Furthermore, Mr Gibson says, "We know from the reports of the Care Quality Commission that bpas abortion facilities have a long history of shoddy standards and illegal practices." A bpas clinic in Merseyside was condemned by health watchdogs over safety issues after 11 women were transferred to hospital for emergency treatment.  "This bpas-run booking service will only serve the abortion industry and endanger the health and safety of women from Northern Ireland."

He also mentioned how appalling it is that the UK Government should be in partnership with an organisation like bpas, when it's head, Ann Furedi, has argued for abortion up to birth for any reason, including on the ground that the baby is a girl. (Loose Women shocked at bpas boss Ann Furedi extreme abortion agenda).

Abortion pills

Bpas have also been campaigning for abortion pills to be dispensed for women to take at home, outside of medical supervision. SPUC Scotland is currently challenging the Scottish Government's decision to allow this, and the proposed abortion legislation in Ireland involves GPs dispensing the pills. However, a poll of 497 family doctors in Ireland has found that 7 in 10 would refuse to take part in medical abortions. 

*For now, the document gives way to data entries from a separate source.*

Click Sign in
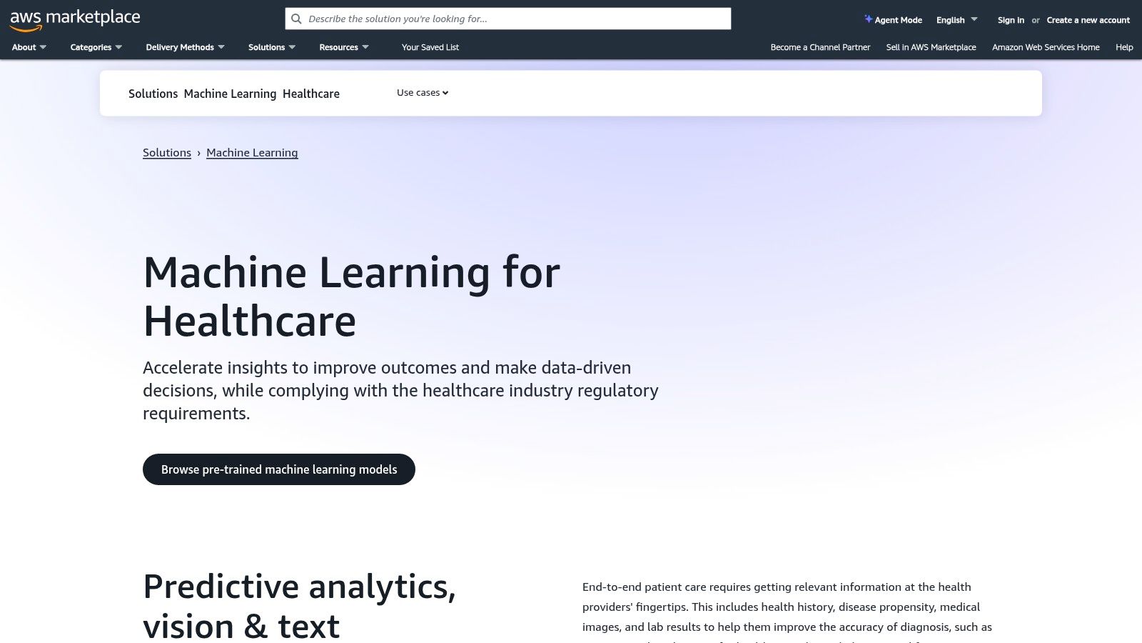[1011, 19]
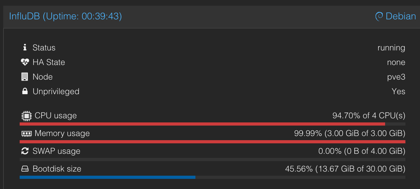420x189 pixels.
Task: Click the empty SWAP usage bar
Action: coord(212,160)
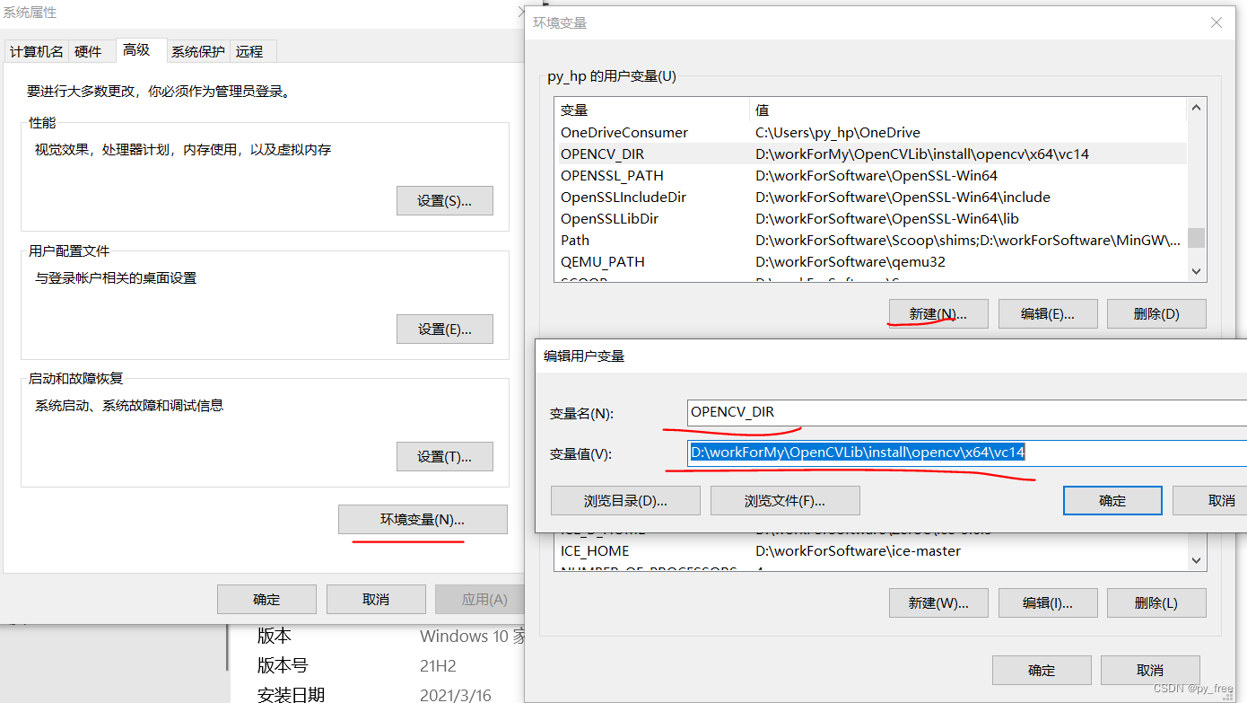The width and height of the screenshot is (1247, 703).
Task: Click 浏览文件(F) to browse files
Action: (785, 500)
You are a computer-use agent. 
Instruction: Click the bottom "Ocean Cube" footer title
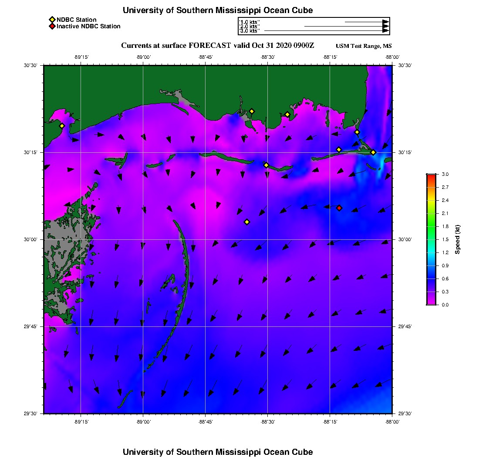pos(218,452)
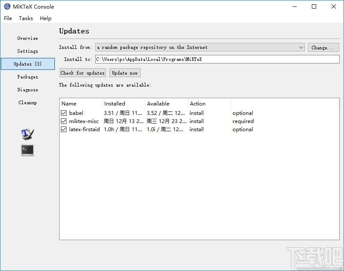Sort updates by Name column header
The image size is (344, 271).
81,104
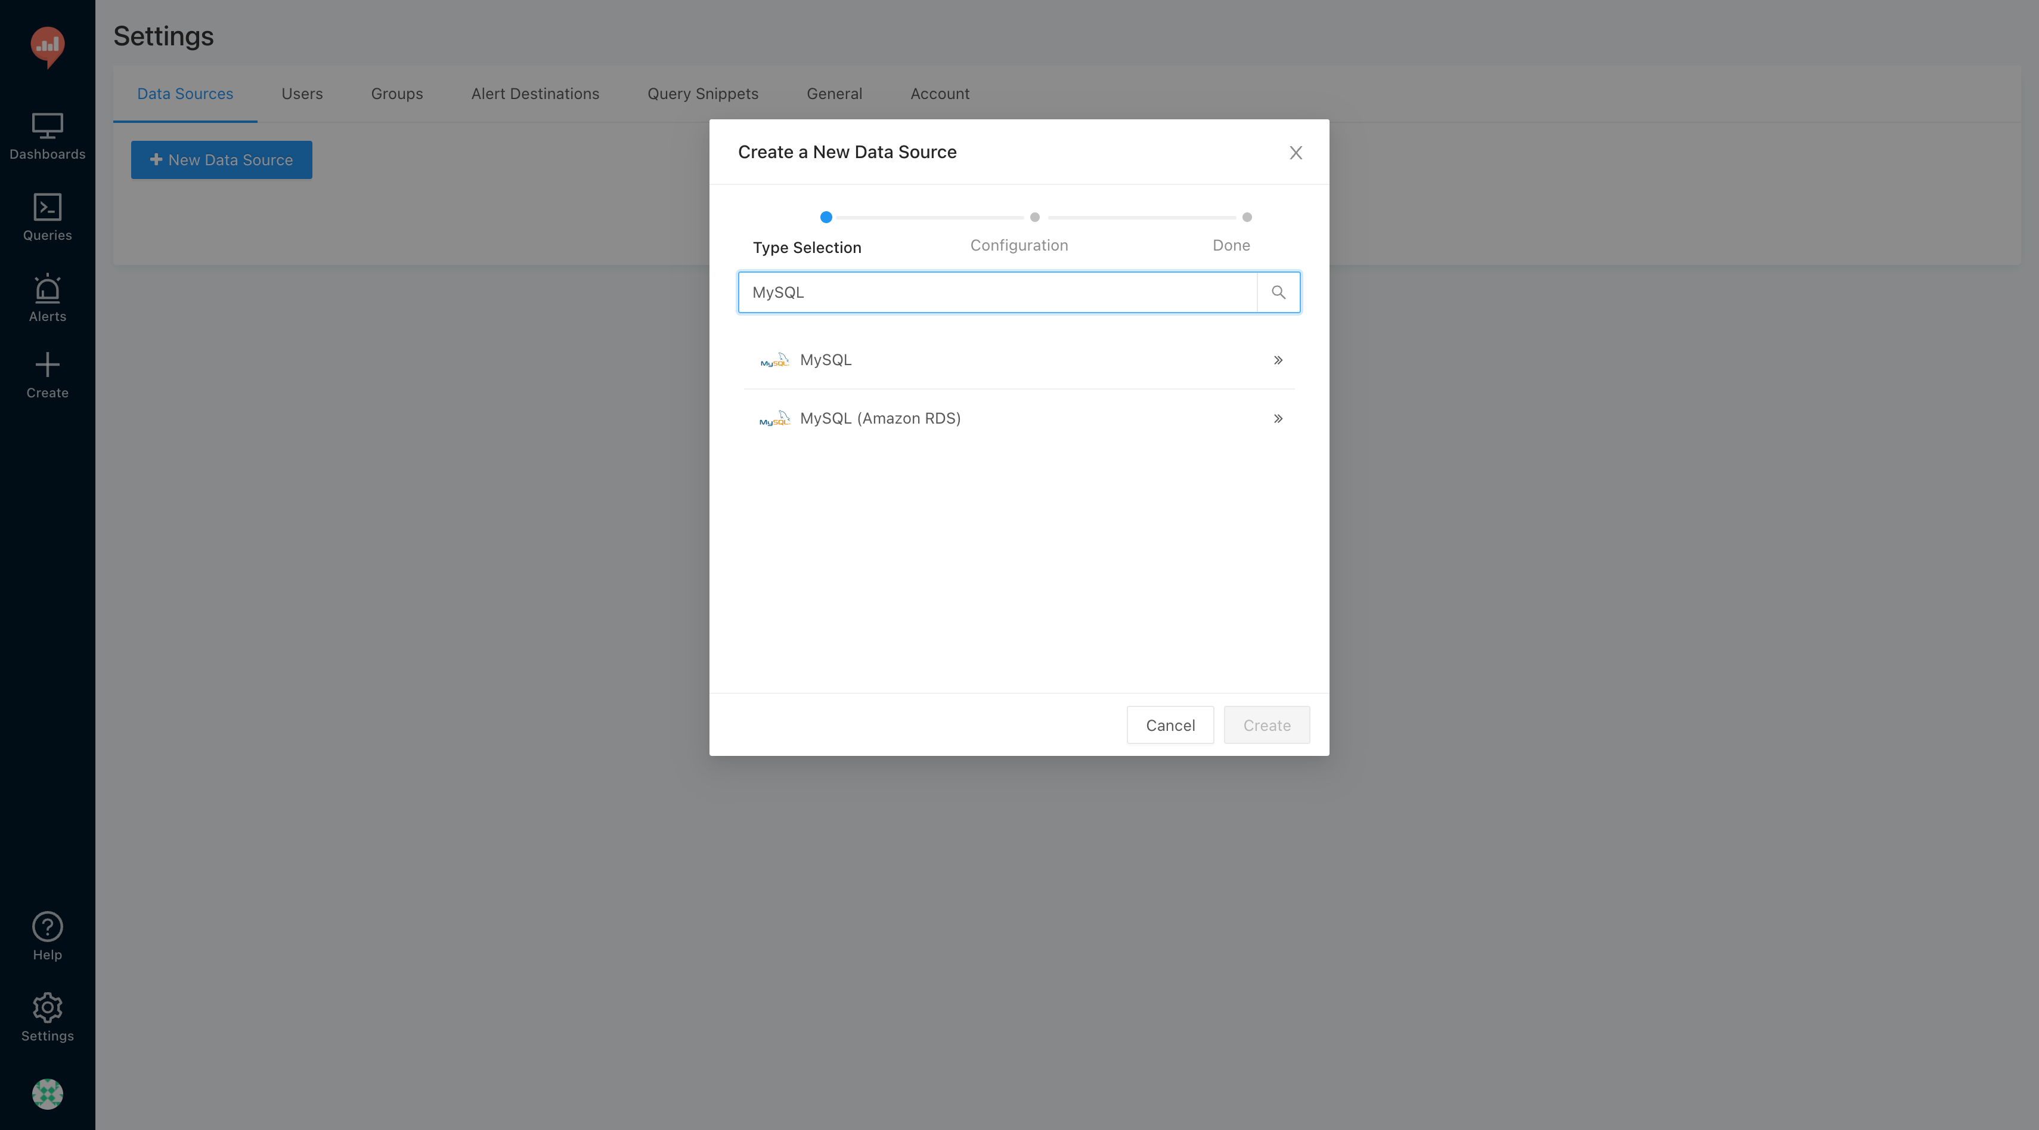The image size is (2039, 1130).
Task: Select the MySQL logo entry
Action: (x=774, y=360)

Alongside any deeper moral objections to abortion, doctors in Ireland are clearly worried about providing medication abortions in particular. One GP, Dr Máire Neasta Nic Gearailt, pointed out in the Irish Examiner that a "woman will experience cramping and heavy bleeding before the baby is expelled. How are GPs, operating in busy and crowded practises with common waiting rooms, expected to medically supervise this procedure?

"Neither are most GP surgeries the ideal place to deal with any emergencies that might arise from any adverse sequelae from taking these tablets," she went on. "Whatever the view of an individual GP on the abortion issue, we simply are not currently equipped as a profession to cope with what is being proposed by health minister Simon Harris. We lack the facilities, the training, the time, and yes, the resources."